• _WHAT TO WORK ON_
Across the listing that follows, establish how many lines contain the string "entry" and provide that number by itself.
EXERCISE INPUTS START
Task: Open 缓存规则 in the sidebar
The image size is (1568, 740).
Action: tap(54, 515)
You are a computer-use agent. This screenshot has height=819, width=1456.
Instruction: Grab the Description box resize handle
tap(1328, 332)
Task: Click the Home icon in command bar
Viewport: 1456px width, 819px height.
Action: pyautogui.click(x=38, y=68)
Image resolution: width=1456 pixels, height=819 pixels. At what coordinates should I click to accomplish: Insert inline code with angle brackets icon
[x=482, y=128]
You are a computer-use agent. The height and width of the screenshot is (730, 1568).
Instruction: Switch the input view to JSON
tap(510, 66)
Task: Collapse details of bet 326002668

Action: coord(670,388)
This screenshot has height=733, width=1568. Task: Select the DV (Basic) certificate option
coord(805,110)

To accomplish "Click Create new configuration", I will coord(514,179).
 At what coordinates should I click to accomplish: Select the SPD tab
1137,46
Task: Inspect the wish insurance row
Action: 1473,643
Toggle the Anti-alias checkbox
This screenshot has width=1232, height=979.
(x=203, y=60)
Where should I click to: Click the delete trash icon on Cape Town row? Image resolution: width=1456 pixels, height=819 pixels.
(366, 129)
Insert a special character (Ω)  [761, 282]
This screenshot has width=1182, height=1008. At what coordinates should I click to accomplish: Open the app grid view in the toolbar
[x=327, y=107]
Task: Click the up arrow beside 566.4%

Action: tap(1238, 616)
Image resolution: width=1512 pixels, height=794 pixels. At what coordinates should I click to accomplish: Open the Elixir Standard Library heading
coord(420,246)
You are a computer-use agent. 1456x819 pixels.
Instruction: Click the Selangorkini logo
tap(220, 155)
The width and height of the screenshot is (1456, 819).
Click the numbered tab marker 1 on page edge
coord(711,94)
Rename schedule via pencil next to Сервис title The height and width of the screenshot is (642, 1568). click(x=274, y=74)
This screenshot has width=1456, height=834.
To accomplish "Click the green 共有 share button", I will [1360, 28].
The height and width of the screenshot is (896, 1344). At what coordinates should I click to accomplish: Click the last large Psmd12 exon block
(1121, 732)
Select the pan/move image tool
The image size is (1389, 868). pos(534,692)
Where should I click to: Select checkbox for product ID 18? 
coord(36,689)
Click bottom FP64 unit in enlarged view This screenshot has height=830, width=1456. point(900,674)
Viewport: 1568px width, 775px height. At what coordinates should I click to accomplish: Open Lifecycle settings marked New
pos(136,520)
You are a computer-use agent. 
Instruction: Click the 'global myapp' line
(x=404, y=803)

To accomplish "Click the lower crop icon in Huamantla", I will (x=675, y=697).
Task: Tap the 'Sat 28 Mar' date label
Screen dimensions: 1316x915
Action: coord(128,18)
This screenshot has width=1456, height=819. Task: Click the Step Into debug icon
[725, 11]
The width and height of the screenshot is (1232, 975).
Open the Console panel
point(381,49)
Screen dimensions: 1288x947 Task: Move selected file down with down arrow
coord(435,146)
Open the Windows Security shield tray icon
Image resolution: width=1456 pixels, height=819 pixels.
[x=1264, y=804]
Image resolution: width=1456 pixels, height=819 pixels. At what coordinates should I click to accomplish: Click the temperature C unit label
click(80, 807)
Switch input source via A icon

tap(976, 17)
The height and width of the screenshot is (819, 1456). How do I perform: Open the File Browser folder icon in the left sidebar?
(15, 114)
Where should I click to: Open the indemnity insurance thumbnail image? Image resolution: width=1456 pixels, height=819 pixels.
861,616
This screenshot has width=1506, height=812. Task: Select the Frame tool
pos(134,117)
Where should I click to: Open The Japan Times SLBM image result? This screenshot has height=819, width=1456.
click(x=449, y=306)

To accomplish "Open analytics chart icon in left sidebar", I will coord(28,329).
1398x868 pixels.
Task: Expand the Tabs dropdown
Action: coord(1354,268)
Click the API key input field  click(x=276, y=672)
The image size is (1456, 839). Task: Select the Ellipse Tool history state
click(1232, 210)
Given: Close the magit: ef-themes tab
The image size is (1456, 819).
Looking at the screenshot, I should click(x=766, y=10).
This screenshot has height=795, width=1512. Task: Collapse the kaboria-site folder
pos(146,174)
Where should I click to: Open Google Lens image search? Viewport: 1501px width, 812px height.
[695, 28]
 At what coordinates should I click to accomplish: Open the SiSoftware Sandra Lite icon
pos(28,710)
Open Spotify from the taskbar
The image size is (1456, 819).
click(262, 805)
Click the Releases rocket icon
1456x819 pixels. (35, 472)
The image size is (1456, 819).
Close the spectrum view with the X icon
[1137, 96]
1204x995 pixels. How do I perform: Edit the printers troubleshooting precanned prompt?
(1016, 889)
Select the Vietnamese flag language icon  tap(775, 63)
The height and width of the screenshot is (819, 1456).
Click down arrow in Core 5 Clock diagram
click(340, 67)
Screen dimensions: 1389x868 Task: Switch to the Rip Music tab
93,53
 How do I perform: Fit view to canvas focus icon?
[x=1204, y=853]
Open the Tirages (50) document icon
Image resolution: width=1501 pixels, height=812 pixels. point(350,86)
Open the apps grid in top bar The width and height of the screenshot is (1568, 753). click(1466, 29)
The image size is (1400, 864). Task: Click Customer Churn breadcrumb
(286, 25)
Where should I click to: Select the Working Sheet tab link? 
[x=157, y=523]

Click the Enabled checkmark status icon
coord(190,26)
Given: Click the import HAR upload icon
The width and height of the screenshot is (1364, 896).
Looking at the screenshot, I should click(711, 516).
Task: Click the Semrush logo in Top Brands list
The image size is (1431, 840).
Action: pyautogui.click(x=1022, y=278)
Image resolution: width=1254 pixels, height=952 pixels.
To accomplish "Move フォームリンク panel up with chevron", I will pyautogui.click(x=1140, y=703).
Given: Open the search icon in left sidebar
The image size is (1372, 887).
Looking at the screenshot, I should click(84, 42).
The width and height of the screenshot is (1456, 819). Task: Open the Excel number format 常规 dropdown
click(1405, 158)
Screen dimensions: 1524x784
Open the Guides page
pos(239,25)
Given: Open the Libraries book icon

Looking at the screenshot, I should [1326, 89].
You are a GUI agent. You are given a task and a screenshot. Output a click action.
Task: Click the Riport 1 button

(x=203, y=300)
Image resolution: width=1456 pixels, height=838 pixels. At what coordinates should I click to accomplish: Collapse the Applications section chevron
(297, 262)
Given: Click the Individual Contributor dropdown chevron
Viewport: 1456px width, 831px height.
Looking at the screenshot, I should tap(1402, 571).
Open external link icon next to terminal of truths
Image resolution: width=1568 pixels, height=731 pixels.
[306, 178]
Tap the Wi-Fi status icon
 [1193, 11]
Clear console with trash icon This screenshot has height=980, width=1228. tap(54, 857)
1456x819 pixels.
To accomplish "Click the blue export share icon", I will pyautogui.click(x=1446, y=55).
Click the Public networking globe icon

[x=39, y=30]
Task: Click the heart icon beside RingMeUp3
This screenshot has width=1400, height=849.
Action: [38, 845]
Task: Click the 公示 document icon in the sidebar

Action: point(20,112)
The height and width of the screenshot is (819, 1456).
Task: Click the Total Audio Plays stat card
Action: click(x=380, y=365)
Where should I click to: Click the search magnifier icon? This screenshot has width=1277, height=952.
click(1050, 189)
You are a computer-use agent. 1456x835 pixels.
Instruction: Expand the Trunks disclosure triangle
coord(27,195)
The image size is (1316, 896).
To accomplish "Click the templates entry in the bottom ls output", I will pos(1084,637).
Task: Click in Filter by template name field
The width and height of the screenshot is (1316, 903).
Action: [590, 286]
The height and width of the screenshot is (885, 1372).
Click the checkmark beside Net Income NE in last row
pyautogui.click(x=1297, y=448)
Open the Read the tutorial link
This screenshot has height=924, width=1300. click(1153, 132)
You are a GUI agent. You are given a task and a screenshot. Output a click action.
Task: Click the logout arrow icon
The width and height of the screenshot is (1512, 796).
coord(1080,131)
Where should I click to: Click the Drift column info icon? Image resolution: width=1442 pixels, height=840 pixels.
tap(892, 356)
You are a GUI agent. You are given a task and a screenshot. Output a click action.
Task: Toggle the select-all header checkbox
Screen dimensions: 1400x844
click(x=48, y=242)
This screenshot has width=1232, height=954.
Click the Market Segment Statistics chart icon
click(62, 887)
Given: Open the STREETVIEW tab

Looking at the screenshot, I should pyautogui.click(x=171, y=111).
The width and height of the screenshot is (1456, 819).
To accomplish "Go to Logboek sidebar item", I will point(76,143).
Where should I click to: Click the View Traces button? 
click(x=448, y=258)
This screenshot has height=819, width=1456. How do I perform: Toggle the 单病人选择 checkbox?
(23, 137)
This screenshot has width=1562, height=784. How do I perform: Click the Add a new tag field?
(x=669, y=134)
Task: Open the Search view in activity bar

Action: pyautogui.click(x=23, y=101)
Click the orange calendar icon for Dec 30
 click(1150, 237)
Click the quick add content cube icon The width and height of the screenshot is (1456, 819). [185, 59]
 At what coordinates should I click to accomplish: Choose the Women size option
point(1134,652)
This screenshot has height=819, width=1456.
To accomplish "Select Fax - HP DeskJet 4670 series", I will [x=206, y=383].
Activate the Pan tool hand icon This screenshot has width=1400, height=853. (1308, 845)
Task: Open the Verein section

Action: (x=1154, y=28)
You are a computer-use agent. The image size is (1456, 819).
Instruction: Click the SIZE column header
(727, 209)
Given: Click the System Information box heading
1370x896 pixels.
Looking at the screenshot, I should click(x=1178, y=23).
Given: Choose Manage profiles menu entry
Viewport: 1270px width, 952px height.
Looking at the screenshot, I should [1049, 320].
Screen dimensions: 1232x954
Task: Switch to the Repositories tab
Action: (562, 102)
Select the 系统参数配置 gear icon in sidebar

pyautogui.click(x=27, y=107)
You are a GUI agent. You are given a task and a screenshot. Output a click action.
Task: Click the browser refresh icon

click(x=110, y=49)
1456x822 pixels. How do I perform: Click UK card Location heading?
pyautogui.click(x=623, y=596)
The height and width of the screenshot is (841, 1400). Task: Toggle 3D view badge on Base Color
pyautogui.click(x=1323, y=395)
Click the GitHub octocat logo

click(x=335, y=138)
EXERCISE INPUTS END
• _SOLUTION TO THE PROBLEM_
2